Adv Spark Programming

11 / 52

Adv Spark Programming - Partitioning HandsOn

As part of this Hands-On we will learn what it means by partitioning in Apache Spark.

An RDD has partitions and each partitions has records. How to place the records in various partitions is controlled by partitioning. Partitioning is basically about choosing the distribution of keys in the RDD partitions. This is sometimes needed as per project objectives and sometimes it is needed for optimization.

Lets take an example. At cloudxLab, you use the spark-shell command. You can also run other versions of spark from /usr/ folder. Here, lets start the spark-shell.

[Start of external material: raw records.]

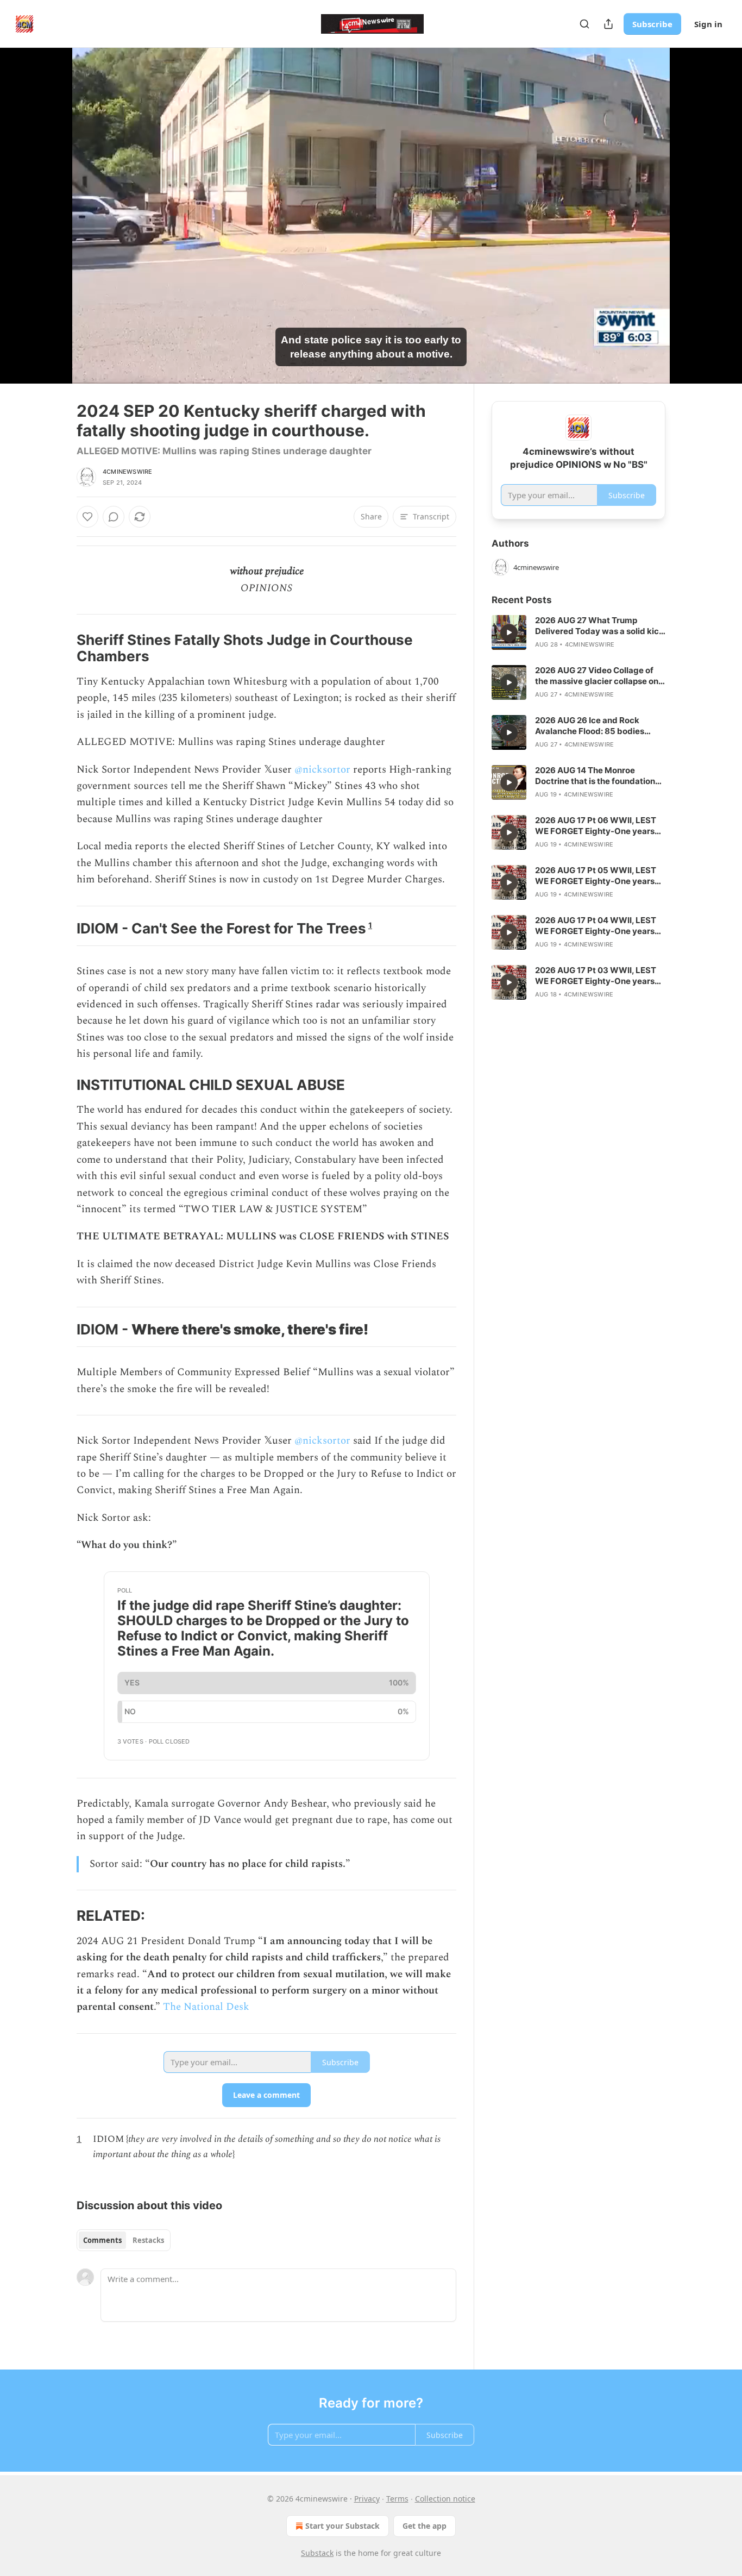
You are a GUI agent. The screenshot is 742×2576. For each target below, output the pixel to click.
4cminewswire (127, 471)
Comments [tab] (102, 2240)
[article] (578, 632)
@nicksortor (322, 770)
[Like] (87, 517)
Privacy (367, 2498)
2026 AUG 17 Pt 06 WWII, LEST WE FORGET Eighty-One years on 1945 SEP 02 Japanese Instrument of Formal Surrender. (598, 826)
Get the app (425, 2526)
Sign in (708, 23)
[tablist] (124, 2240)
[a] (509, 632)
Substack (317, 2553)
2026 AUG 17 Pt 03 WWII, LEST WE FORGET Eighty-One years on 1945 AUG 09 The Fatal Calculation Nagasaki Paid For (595, 976)
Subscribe (652, 23)
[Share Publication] (608, 24)
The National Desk (206, 2007)
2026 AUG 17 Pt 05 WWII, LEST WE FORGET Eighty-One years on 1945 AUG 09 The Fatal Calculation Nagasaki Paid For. (595, 876)
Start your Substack (342, 2526)
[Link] (61, 648)
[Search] (584, 24)
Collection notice (445, 2498)
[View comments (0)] (692, 216)
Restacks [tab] (148, 2240)
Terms (397, 2498)
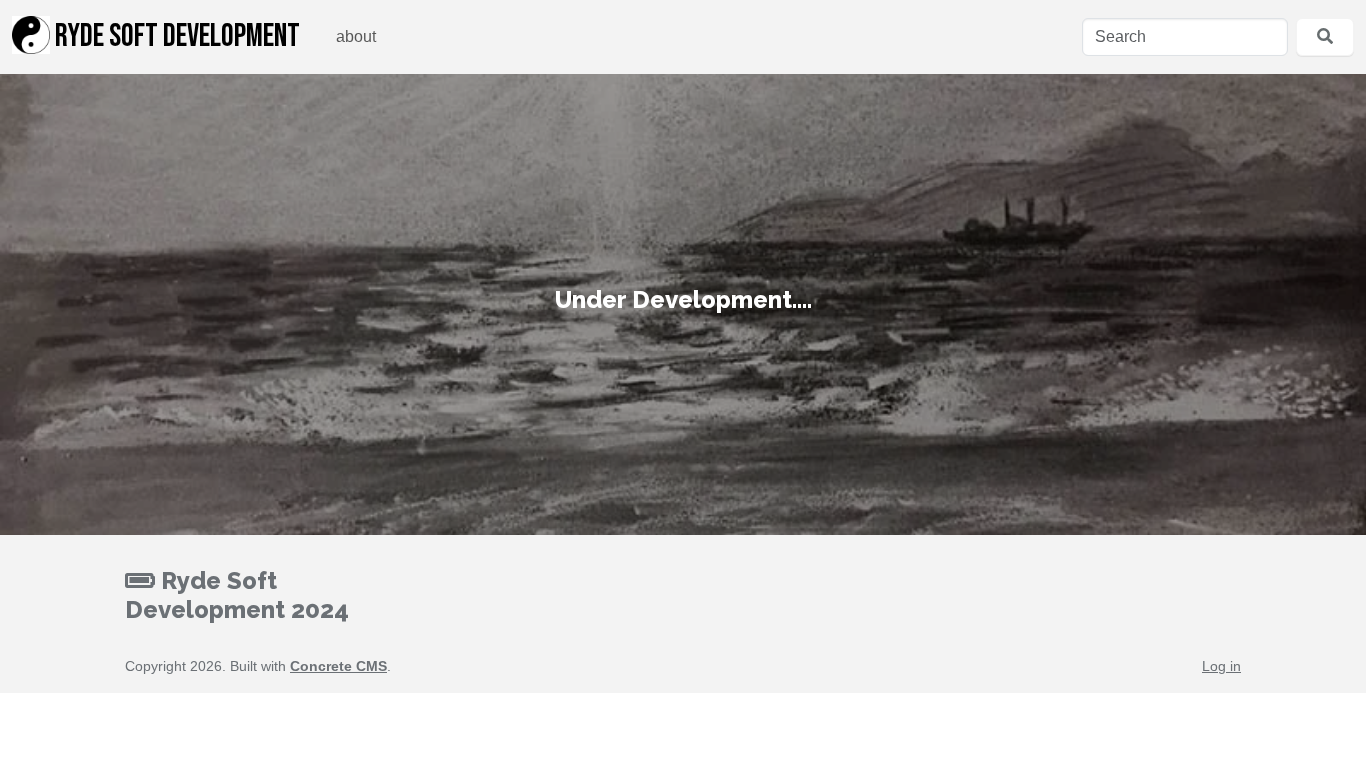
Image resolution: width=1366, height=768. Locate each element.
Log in (1221, 666)
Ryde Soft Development (175, 36)
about (356, 36)
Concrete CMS (338, 666)
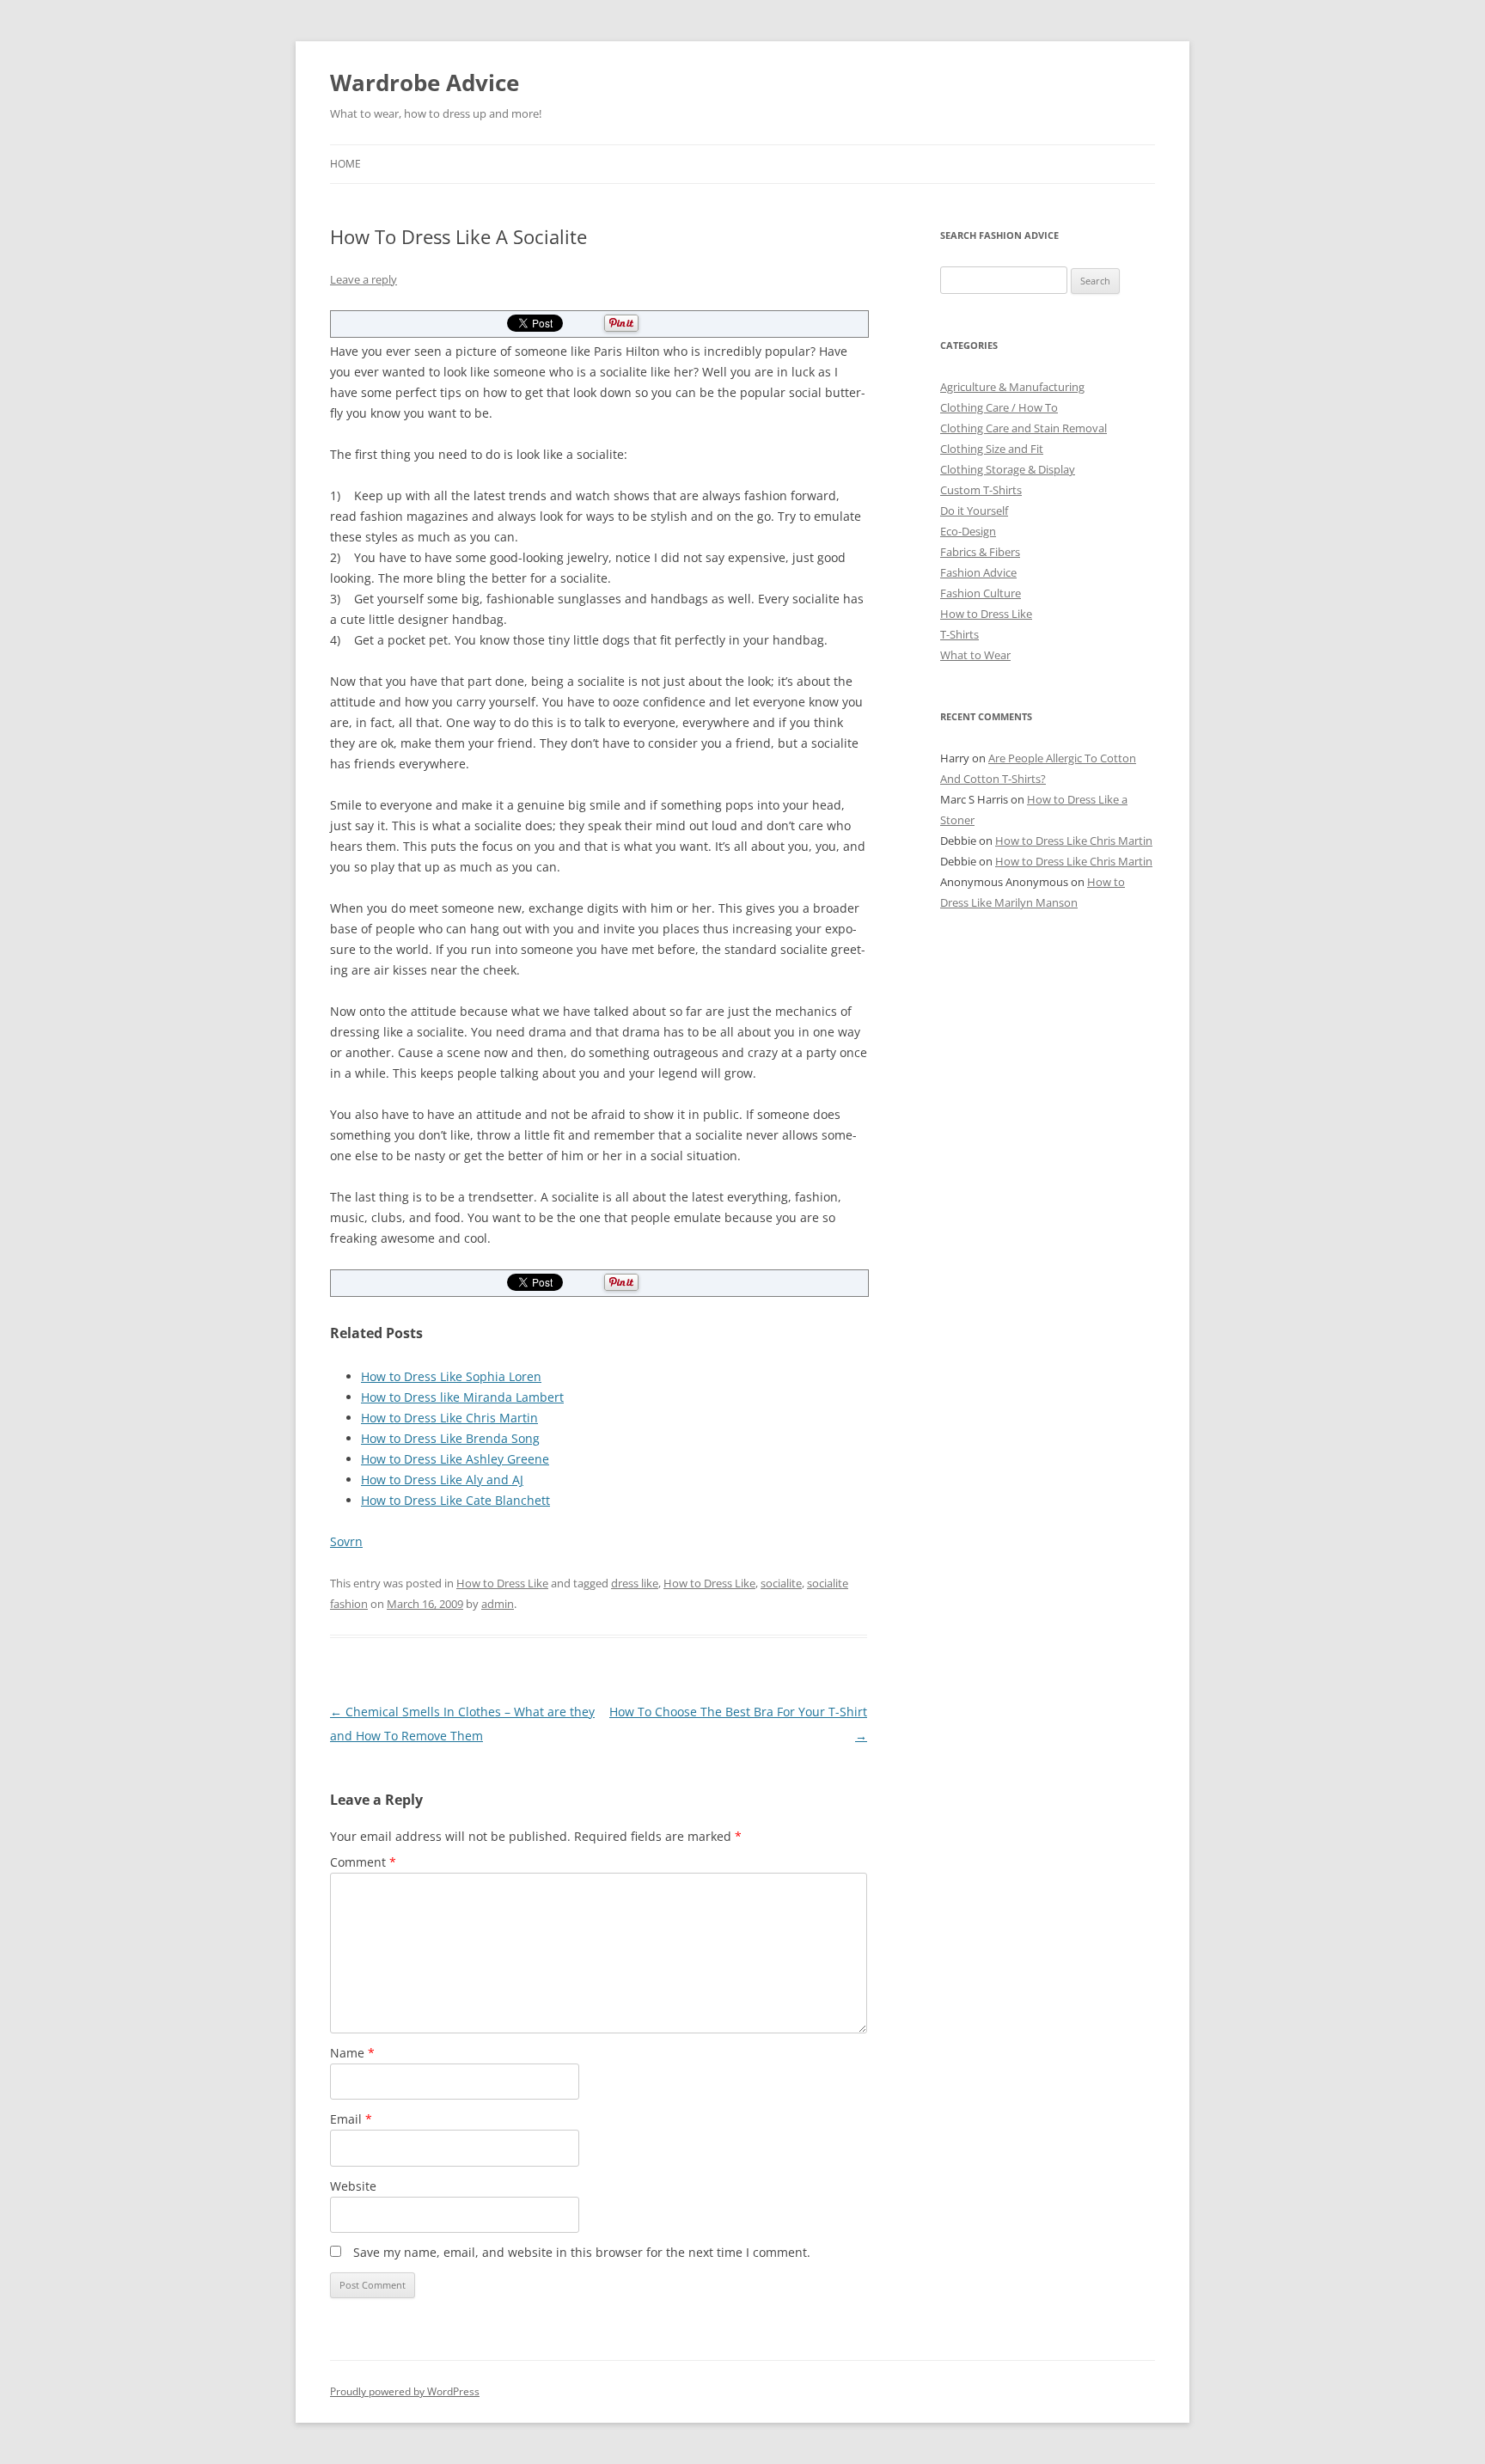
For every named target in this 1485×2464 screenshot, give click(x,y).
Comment (363, 1862)
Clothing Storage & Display (1007, 469)
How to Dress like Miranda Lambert (462, 1397)
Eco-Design (968, 531)
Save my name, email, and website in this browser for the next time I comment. (581, 2252)
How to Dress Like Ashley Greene (455, 1459)
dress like (634, 1583)
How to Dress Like (502, 1583)
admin (497, 1603)
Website (353, 2186)
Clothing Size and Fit (991, 448)
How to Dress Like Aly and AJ (442, 1479)
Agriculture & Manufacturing (1012, 386)
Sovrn (346, 1541)
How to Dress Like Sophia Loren (451, 1376)
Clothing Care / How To (999, 407)
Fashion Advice (978, 572)
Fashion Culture (980, 593)
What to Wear (975, 655)
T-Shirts (959, 634)
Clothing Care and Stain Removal (1023, 428)
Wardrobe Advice (424, 82)
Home (345, 163)
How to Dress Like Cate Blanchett (455, 1500)
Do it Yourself (974, 510)
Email (351, 2119)
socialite (781, 1583)
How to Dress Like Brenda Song (450, 1438)
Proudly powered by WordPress (405, 2391)
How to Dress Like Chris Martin (449, 1417)
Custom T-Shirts (981, 490)
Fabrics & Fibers (980, 551)
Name (352, 2053)
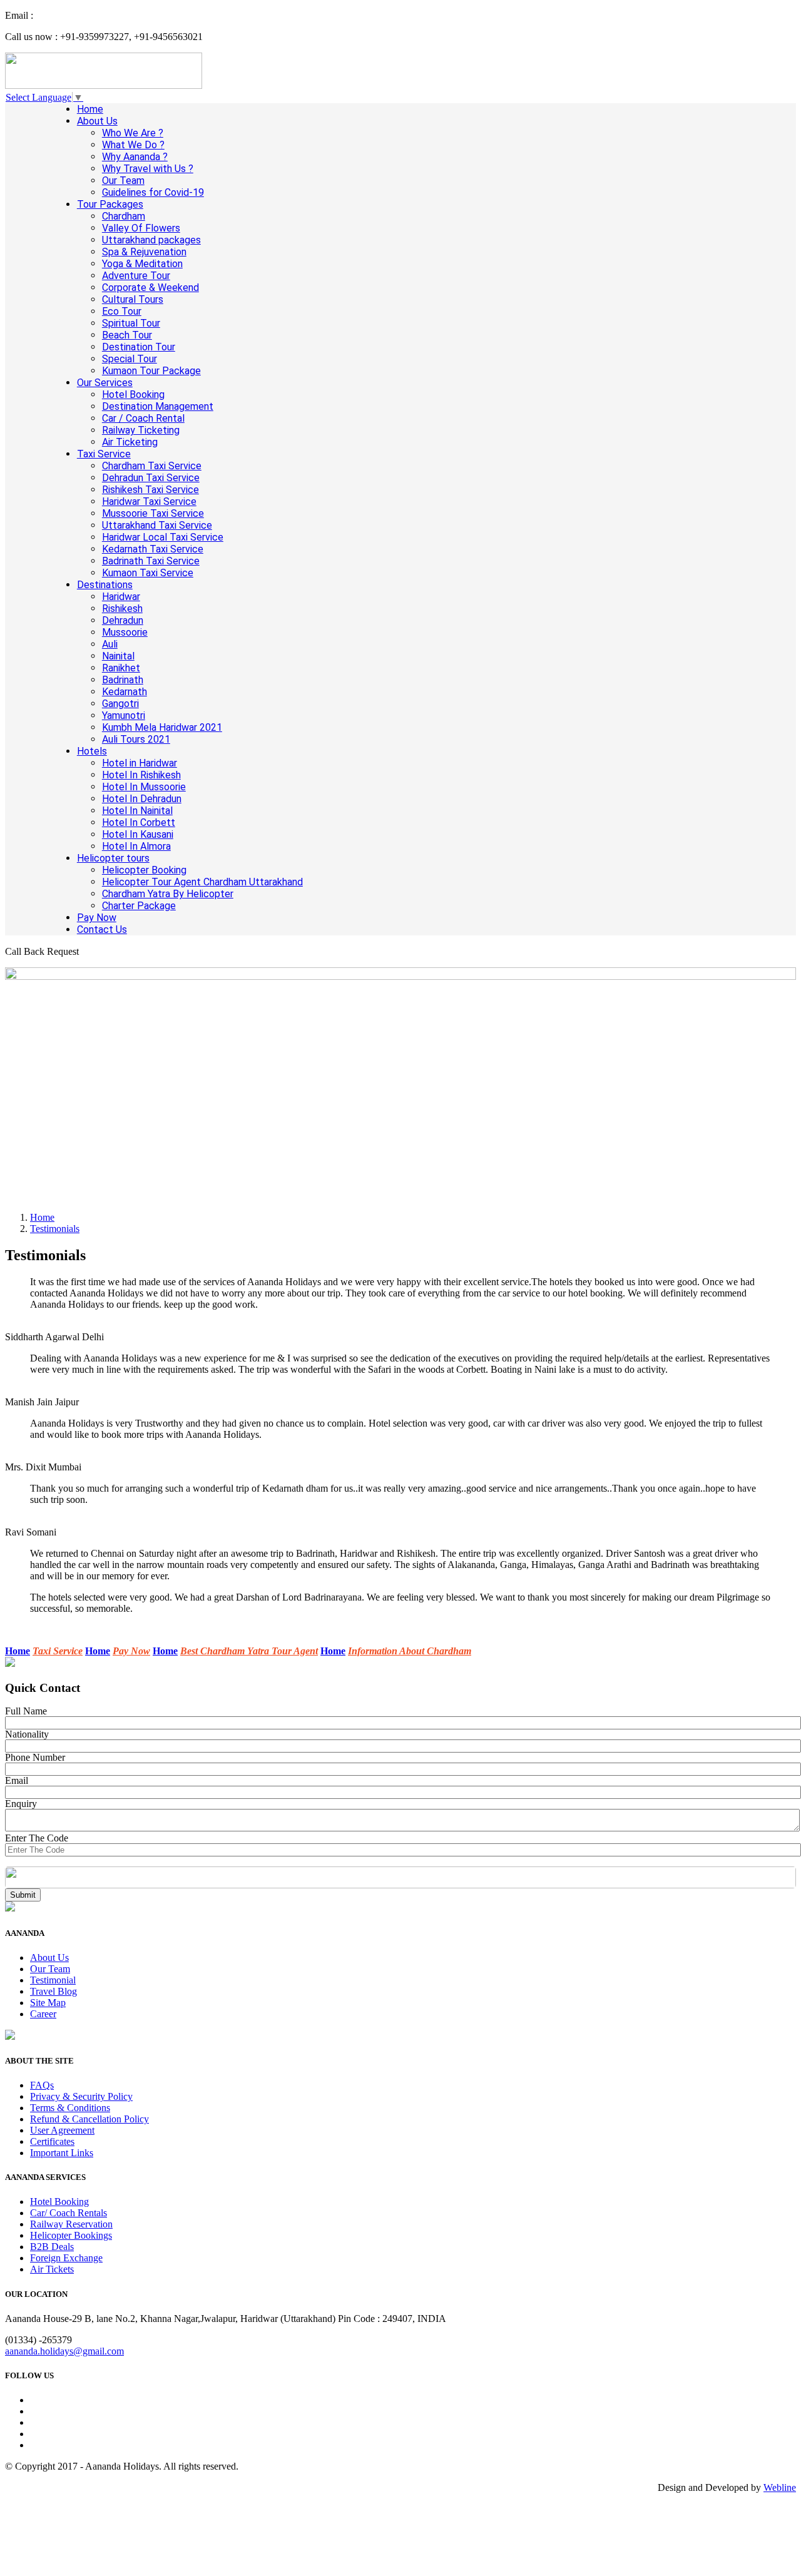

On the scala spark shell, lets first create an array of numbers from 1 to 10:

var nums = 1 to 10;

Now, let convert in an RDD using parallelize:

var numsRdd = sc.parallelize(nums)

To know about the number of partitions we can use numsRdd.partitions.length function:

numsRdd.partitions.length

But to take a look at the data we can eithe save to HDFS using saveAsTextFile and then take a look at the actual data in the files created.

numsRdd.saveAsTextFile("somedir")

If your data is really small you can use glom to convert the partitions into arrary of arrays and then use collect. collect is generally impactical on huge data.

numsRdd.glom().collect()

Here you can see that it creates and array of arrays.

Since, only key-value RDD can be partitioned, let us create an RDD with key-value pairs with 1 as the value for every key.

var kvrdd = numsRdd.map((_, 1));

Now, to partition, we need to specify partitioners. Partitioner are the classes or pieces of logic which specify how to distribute data between the partitions of RDD. As part of core spark, we are provided with two partitioners: HashPartitioner and RangeParitioner

We also need to import the HashPartitioner:

import org.apache.spark.HashPartitioner

Let us first partition our kv-rdd using hashpartitioner as argument. Here we are creating 3 partitions:

var prdd = kvrdd.partitionBy(new HashPartitioner(3));

Let us check if the resulting RDD is well partitioned with:

prdd.glom().collect()

You can see it has partitioned the RDD into three parts. Now, please notice that the records have being put into partitioned in round robin manner. The hashPartitioner first computes the hashcode of the key and then computing the remainder of the hashcode after dividing by number of partitions. This remainder specifies the partition in which key needs to be put.

Sometimes, you may want to partition an RDD into non-overlapping partitions. This is where the range based partitioning comes into play.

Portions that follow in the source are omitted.